By Elana Gotkine HealthDay Reporter

FRIDAY, Feb. 28, 2025 (HealthDay News) — Many patients with advanced cancer receive potentially aggressive care in the last month of life at the expense of supportive care, according to a study published online Feb. 21 in JAMA Health Forum.

Youngmin Kwon, Ph.D., from the Vanderbilt University Medical Center in Nashville, Tennessee, and colleagues examined contemporary patterns of end-of-life care among patients with advanced cancer in a retrospective cohort study to determine whether efforts to improve end-of-life care among these patients in the last decade have had an impact. The study included 33,744 fee-for-service Medicare decedents aged 66 years or older who were originally diagnosed with distant-stage breast, prostate, pancreatic, or lung cancers and died between 2014 and 2019.

The researchers observed an increase in the mean number of acute care visits from six months before death to the month of death (from 14.0 to 46.2 per 100 person-months), as well as increases in hospice use (from 6.6 to 73.5 per 100 person-months), palliative care (from 2.6 to 26.1 per 100 person-months), and advanced care planning (from 1.7 to 12.8 per 100 person-months).
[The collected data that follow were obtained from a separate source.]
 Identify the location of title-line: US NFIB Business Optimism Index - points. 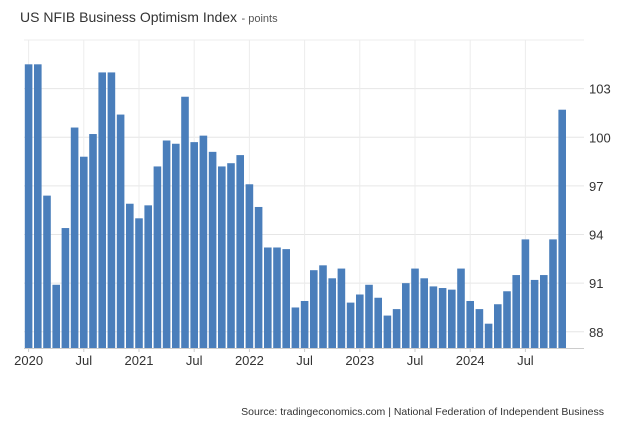
(149, 18).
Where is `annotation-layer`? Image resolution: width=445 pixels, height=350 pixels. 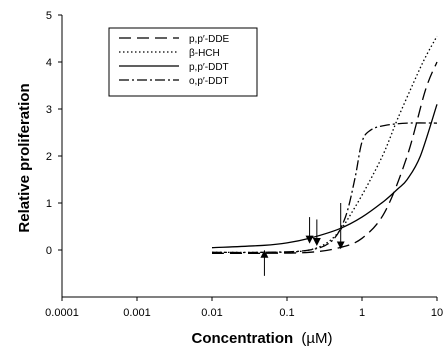 annotation-layer is located at coordinates (302, 240).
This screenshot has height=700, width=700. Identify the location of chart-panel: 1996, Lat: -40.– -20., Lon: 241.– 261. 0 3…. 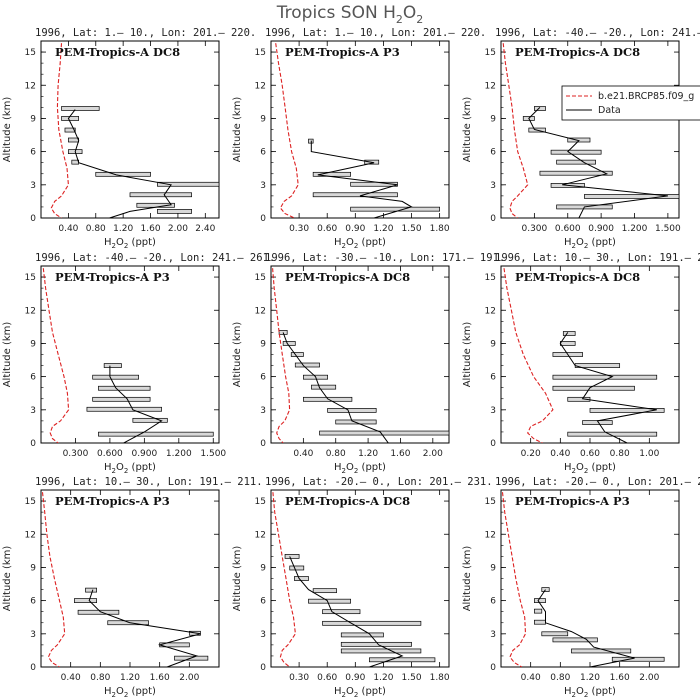
(138, 364).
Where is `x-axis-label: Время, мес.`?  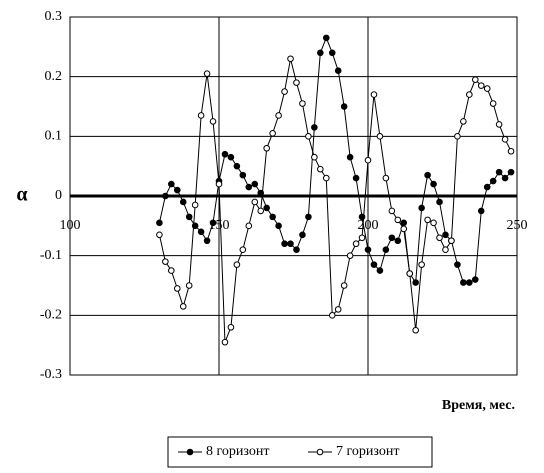
x-axis-label: Время, мес. is located at coordinates (478, 406).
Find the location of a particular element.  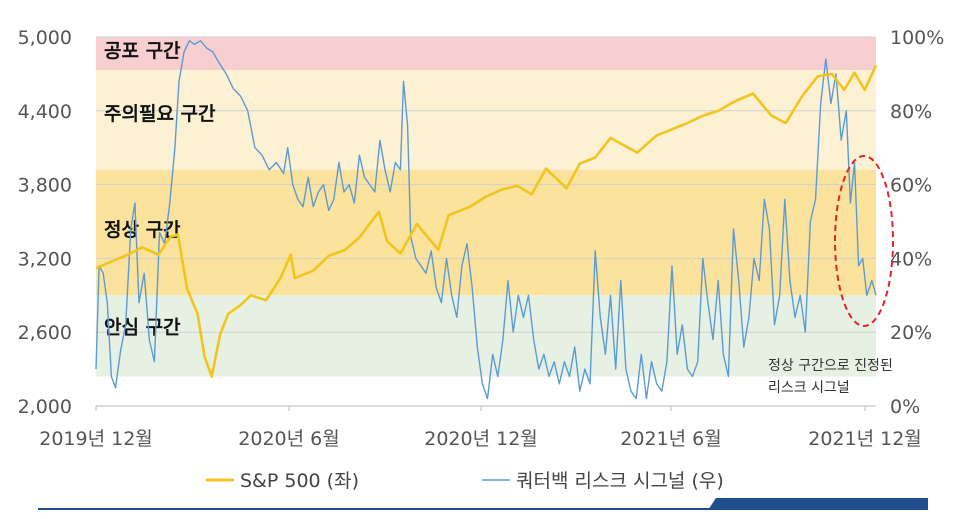

zone-label: 안심 구간 is located at coordinates (142, 327).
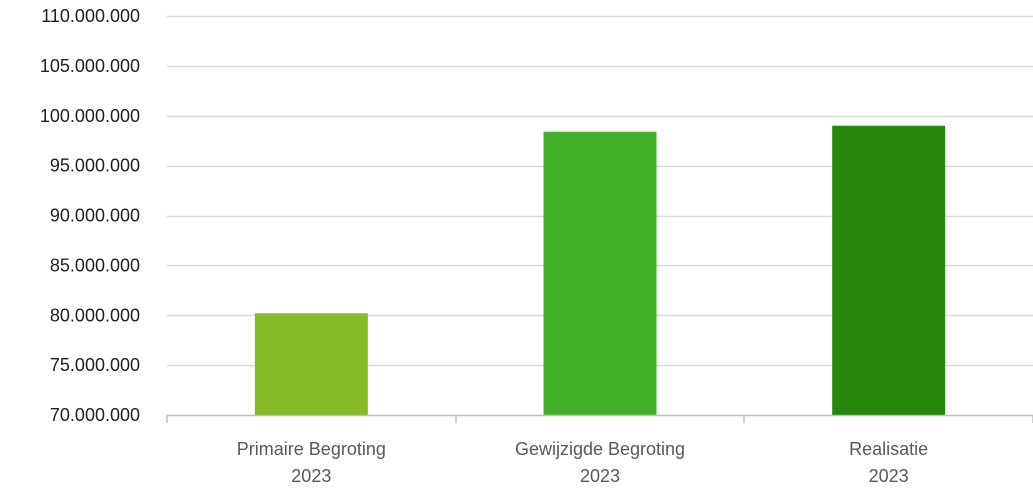 The image size is (1033, 493). I want to click on y-tick-label: 80.000.000, so click(95, 315).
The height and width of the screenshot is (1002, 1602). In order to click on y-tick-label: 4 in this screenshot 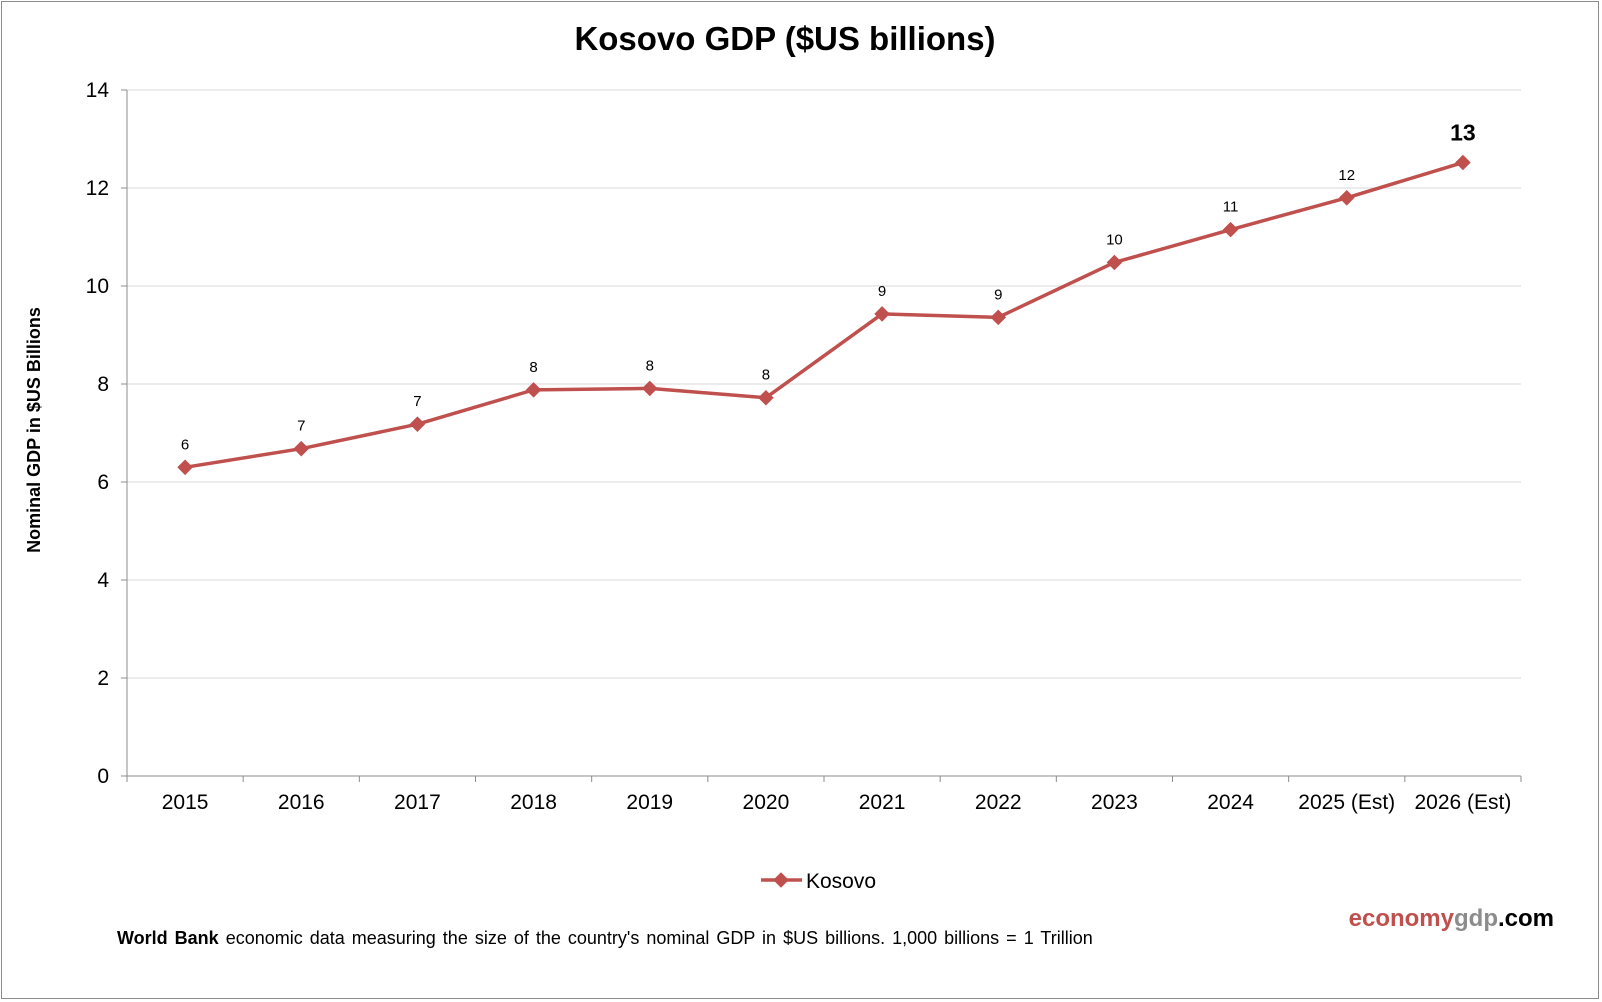, I will do `click(103, 580)`.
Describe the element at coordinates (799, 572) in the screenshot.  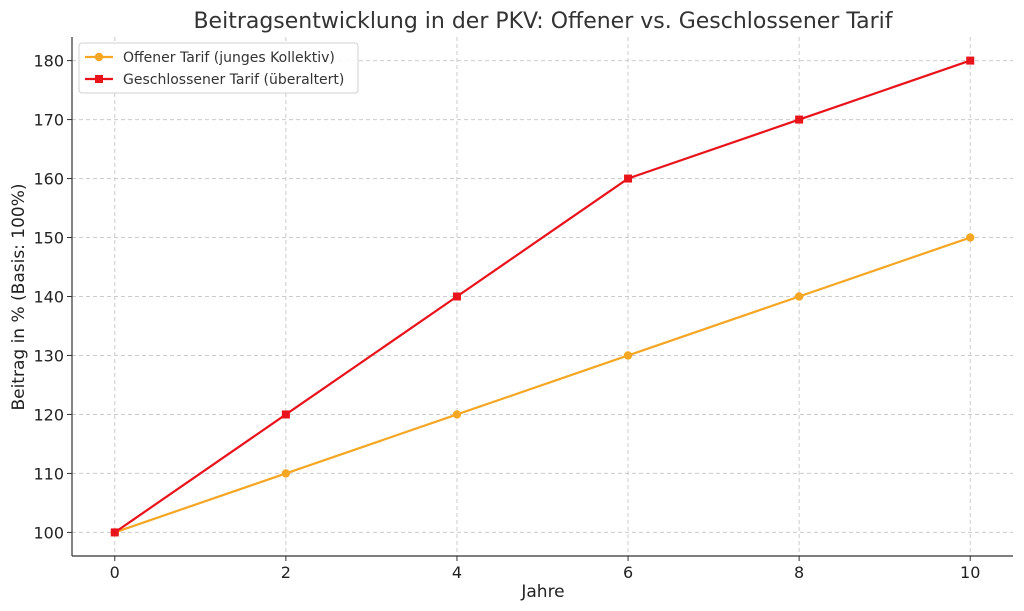
I see `x-tick-label: 8` at that location.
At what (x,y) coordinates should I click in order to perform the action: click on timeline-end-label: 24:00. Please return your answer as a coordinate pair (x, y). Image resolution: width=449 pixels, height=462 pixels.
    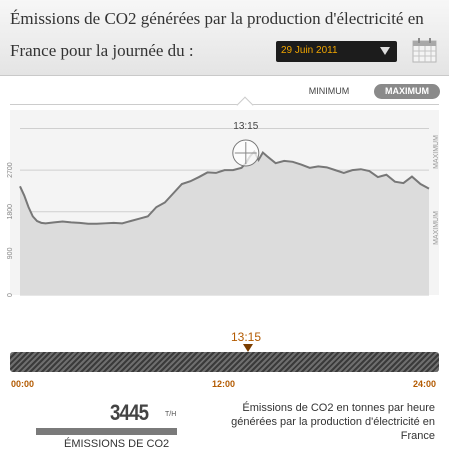
    Looking at the image, I should click on (425, 384).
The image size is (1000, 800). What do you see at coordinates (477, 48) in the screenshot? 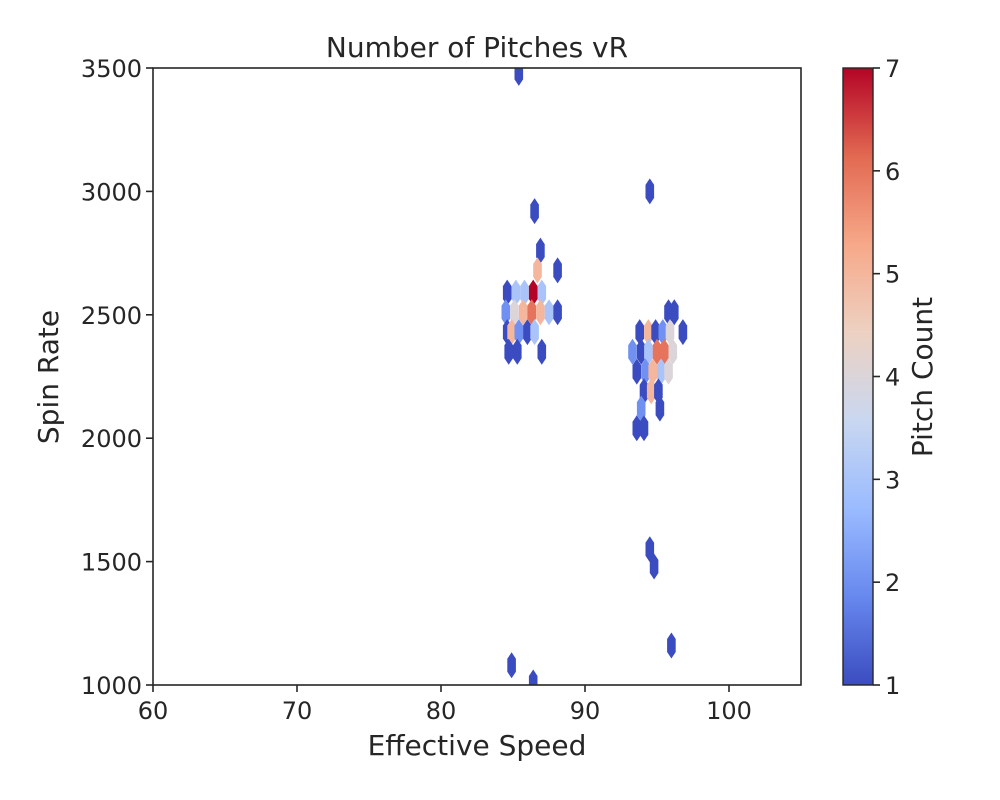
I see `chart-title: Number of Pitches vR` at bounding box center [477, 48].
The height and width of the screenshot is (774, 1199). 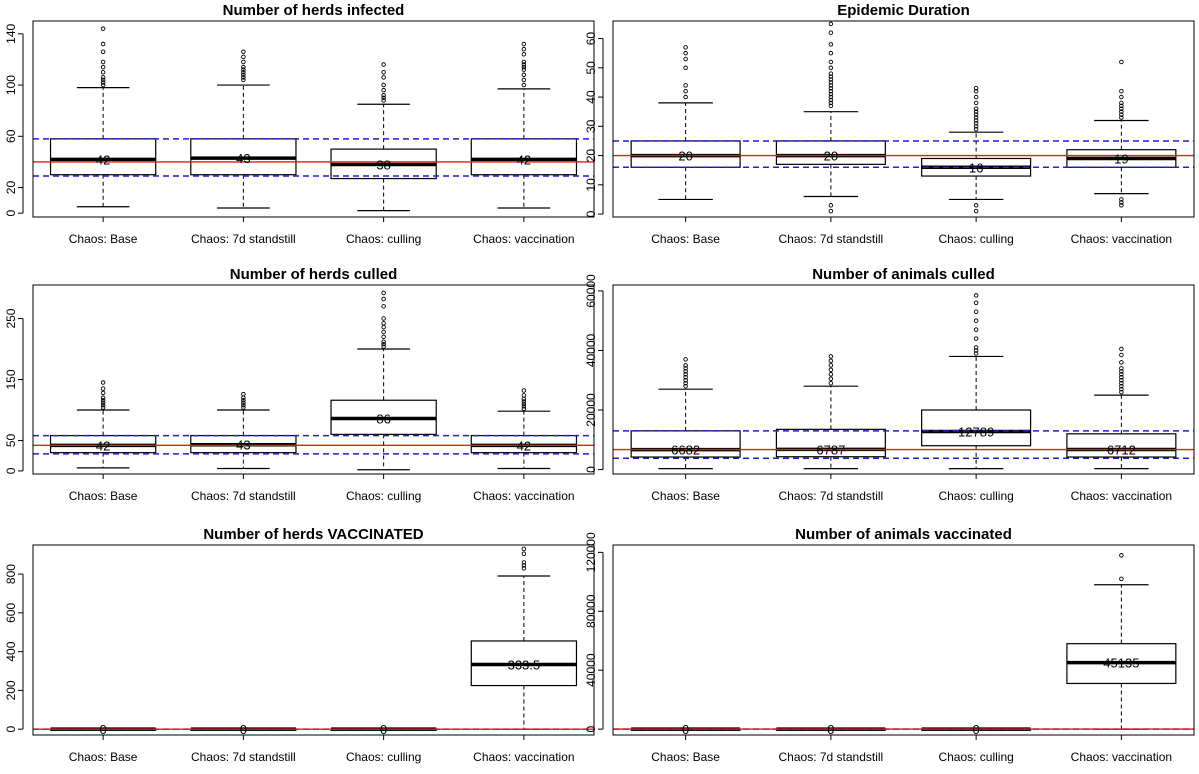 What do you see at coordinates (11, 613) in the screenshot?
I see `y-tick-label: 600` at bounding box center [11, 613].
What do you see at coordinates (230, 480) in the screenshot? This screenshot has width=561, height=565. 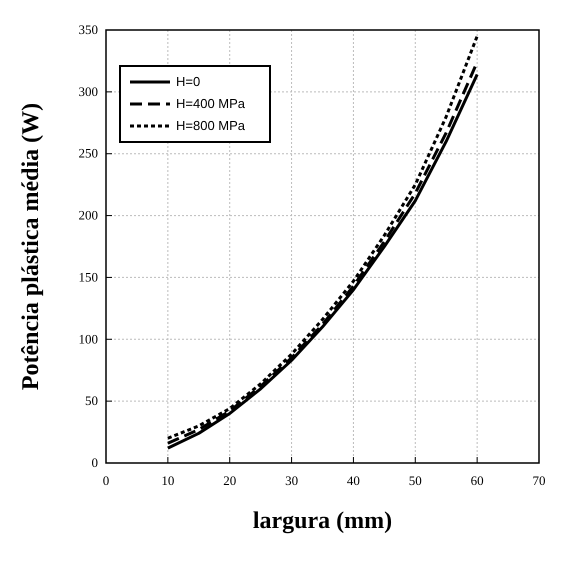 I see `x-tick-label: 20` at bounding box center [230, 480].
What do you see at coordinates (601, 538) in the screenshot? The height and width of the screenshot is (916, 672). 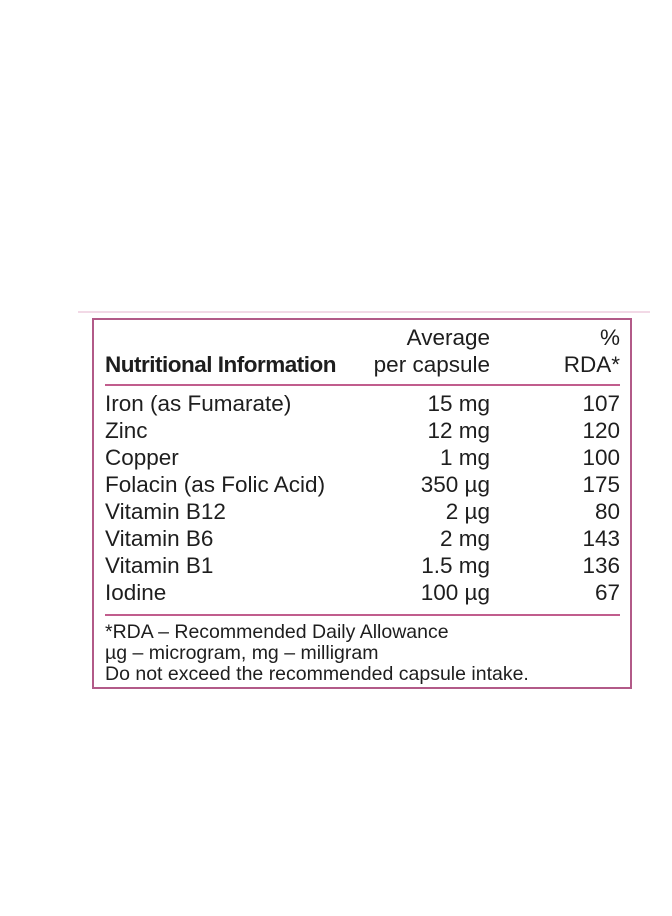 I see `nutrient-rda: 143` at bounding box center [601, 538].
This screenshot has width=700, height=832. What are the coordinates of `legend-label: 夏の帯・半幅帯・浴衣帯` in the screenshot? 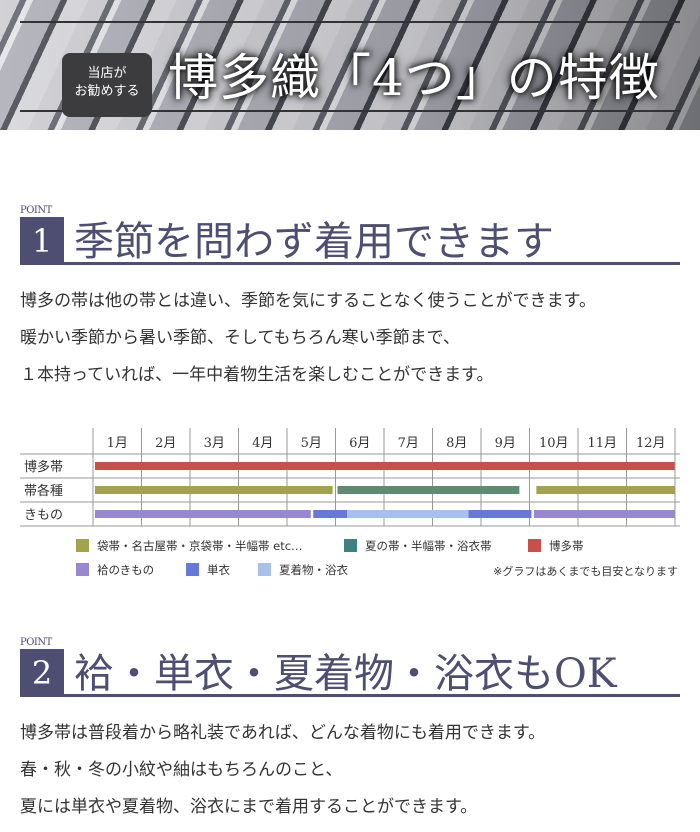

Any indicator of potentially aggressive care was experienced by 45.0 percent of decedents in the last 30 days of life.

“We found that many patients continue to receive potentially aggressive interventions at end of life at the expense of supportive care services,” the authors write. “To make meaningful improvements in the quality of end-of-life care, a multifaceted approach that addresses patient, physician, and system-level factors associated with persistent patterns of potentially aggressive care will be required.”

One author disclosed ties to Pfizer.